Closed GoogleCodeExporter closed 9 years ago
Also is it possible to resume crawling with different depth or thread?
Original comment by utkuson...@yahoo.com
on 21 May 2011 at 10:22
Yes, if you checkout the latest version from svn you can enable resuming in the
crawler4j.properties file and then resume crawling with different seeds, depth,
threads, ...
-Yasser
Original comment by ganjisaffar@gmail.com
on 21 May 2011 at 4:07
Hi,
Is there any example on how can I stop the crawler, modify the seeds and start
the crawler again during runtime ? Do I have to use another controller ?
I already did a checkout the r21 from subversion. I also enable the resume
feature in the crawler4j.properties. I can start the crawler with a seed, but
if I try to add a new seed to the controller, it throws an exception. I want to
remove the old seed and add a new one.
Thanks.
Original comment by asiem...@gmail.com
on 23 May 2011 at 6:28
I have to add that I too can not get the resume feature to work. Here is what
I get when I attempt to start from a new root:
java.lang.IllegalThreadStateException
at java.lang.Thread.start(Unknown Source)
at edu.uci.ics.crawler4j.crawler.PageFetcher.startConnectionMonitorThread(PageFetcher.java:124)
at edu.uci.ics.crawler4j.crawler.CrawlController.<init>(CrawlController.java:82)

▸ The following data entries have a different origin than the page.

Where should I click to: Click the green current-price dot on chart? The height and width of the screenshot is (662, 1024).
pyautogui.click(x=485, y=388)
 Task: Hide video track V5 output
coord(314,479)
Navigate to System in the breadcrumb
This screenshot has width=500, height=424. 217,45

at edu.uci.ics.crawler4j.crawler.CrawlController.<init>(CrawlController.java:56)
Original comment by grjas...@gmail.com
on 12 Jun 2011 at 4:08
I met the same problem,too.
java.lang.IllegalThreadStateException
at java.lang.Thread.start(Thread.java:595)
at edu.uci.ics.crawler4j.crawler.PageFetcher.startConnectionMonitorThread(PageFetcher.java:124)

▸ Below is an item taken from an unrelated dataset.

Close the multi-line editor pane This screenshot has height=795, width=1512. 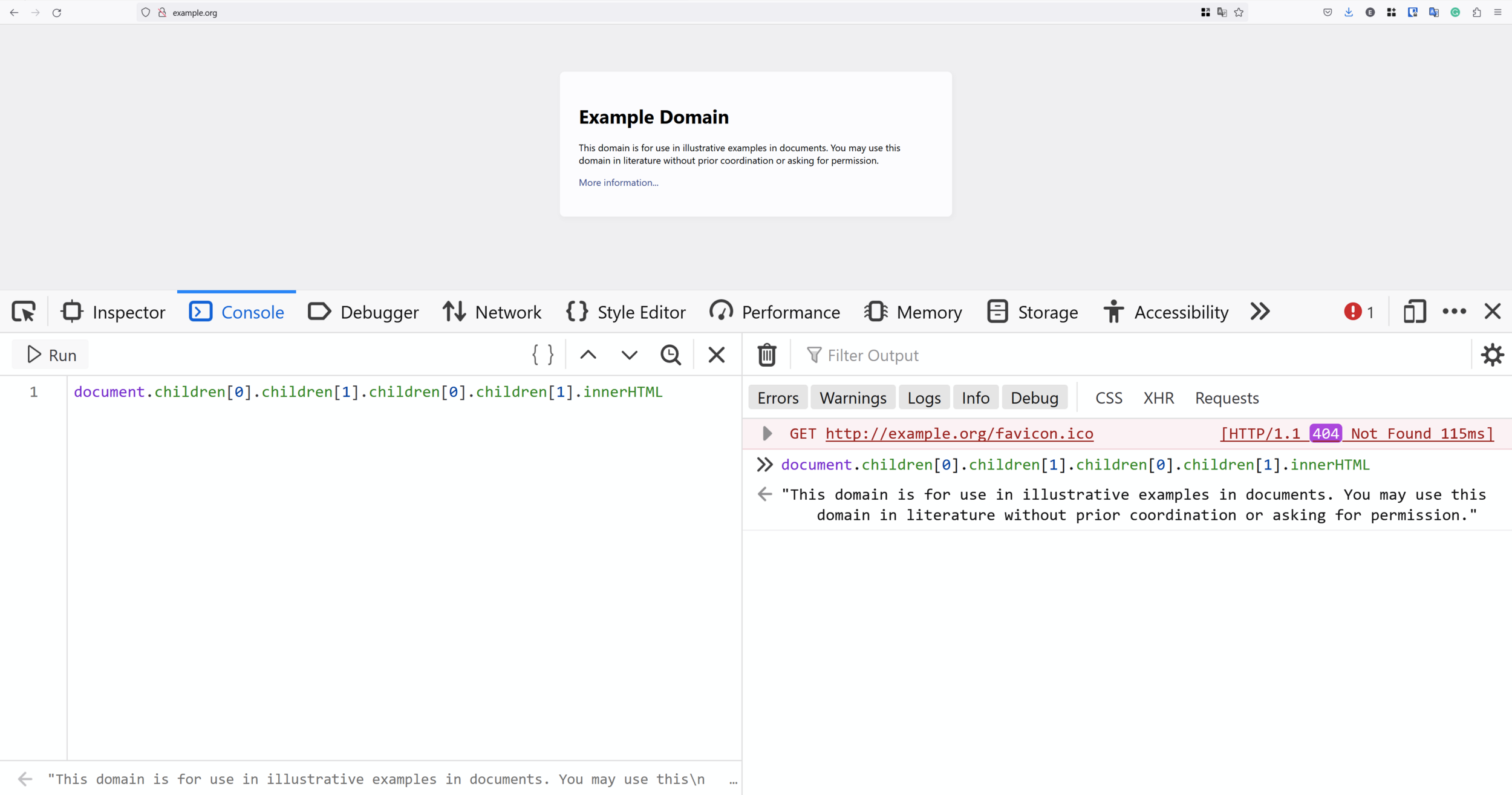716,355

at edu.uci.ics.crawler4j.crawler.CrawlController.<init>(CrawlController.java:82)
at edu.uci.ics.crawler4j.crawler.CrawlController.<init>(CrawlController.java:56)
Original comment by pugdo...@gmail.com
on 17 Jul 2011 at 7:22
Any solution to this feature ? Is it possible to run multiple crawlers with
different seeds and configuration ? Do I need to define separate controllers ?
Original comment by sham...@gmail.com
on 20 Sep 2011 at 6:51
In the current version, you can have only one instance of the crawler in a
single process. Still, you can initiate different processes for different
crawls.
-Yasser
Original comment by ganjisaffar@gmail.com
on 22 Sep 2011 at 4:17
you can use controller.start(MyCrawler.class, 1); for single thread crawler.
Original comment by mishra....@gmail.com
on 24 Sep 2011 at 6:00
@Yasser will it be possible to start more than 1 crawler per process in the
future?
That would be very helpfully :-)
Original comment by seoprogr...@googlemail.com
on 27 Sep 2011 at 7:52
i created a shell-skript that reads a list of domains (from the file
crawling_domains.txt) for crawling and starts a new java-process:
#!/bin/bash
# path variabel
path=$1
if [ $1 ]
then path=$1
else path="/opt/openseodata/"
fi
inputDatei="../../crawling_domains.txt"
# DomainCrawlerJob
cd $path"jobs/DomainCrawlerJob/"
rm nohup.out
# prozesse starten
cat $inputDatei | while read a; do
java -Xmx2048m -Dcrawler.domains=$a -DanzahlThreads=20 -jar
../openseodata-jobs-jar-with-dependencies.jar DomainCrawlerJob > nohup.out
done
Original comment by seoprogr...@googlemail.com
on 27 Sep 2011 at 11:13
Yes, I have added this feature to my top priority list for next release
(multiple crawlers in the same process).
-Yasser
Original comment by ganjisaffar@gmail.com
on 28 Sep 2011 at 1:56
As of version 3.0, this feature is fully supported. You can enable resumable
crawling, add seeds during crawling, add seeds on the second run, ...
-Yasser
Original comment by ganjisaffar@gmail.com
on 2 Jan 2012 at 3:59
Original issue reported on code.google.com by
mishra....@gmail.com
on 16 Dec 2010 at 8:38